Data Science - Graduate Certificate
DATA602: Principles of Data Science, 3 credits. Formerly: CMSC641. An introduction to the data science pipeline, i.e., the end-to-end process of going from unstructured, messy data to knowledge and actionable insights. Provides a broad overview of what data science means and systems and tools commonly used for data science, and illustrates the principles of data science through several case studies.
DATA603: Principles of Machine Learning, 3 credits. Formerly: CMSC643. A broad introduction to machine learning and statistical pattern recognition. Topics include: Supervised learning: Bayes decision theory, discriminant functions, maximum likelihood estimation, nearest neighbor rule, linear discriminant analysis, support vector machines, neural networks, deep learning networks. Unsupervised learning: clustering, dimensionality reduction, PCA, auto-encoders. The course will also discuss recent applications of machine learning, such as computer vision, data mining, autonomous navigation, and speech recognition.

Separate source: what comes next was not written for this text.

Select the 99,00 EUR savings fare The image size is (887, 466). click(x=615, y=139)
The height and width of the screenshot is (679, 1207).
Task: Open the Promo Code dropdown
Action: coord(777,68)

DATA605: Big Data Systems, 3 credits. Formerly: CMSC642. An overview of data management systems for performing data science on large volumes of data, including relational databases, and NoSQL systems. The topics covered include different types of data management systems, their pros and cons, how and when to use those systems, and best practices for data modeling.
DATA606: Algorithms for Data Science, 3 credits. Formerly: CMSC644. Provides an in-depth understanding of some of the key data structures and algorithms essential for advanced data science. Topics include random sampling, graph algorithms, network science, data streams, and optimization.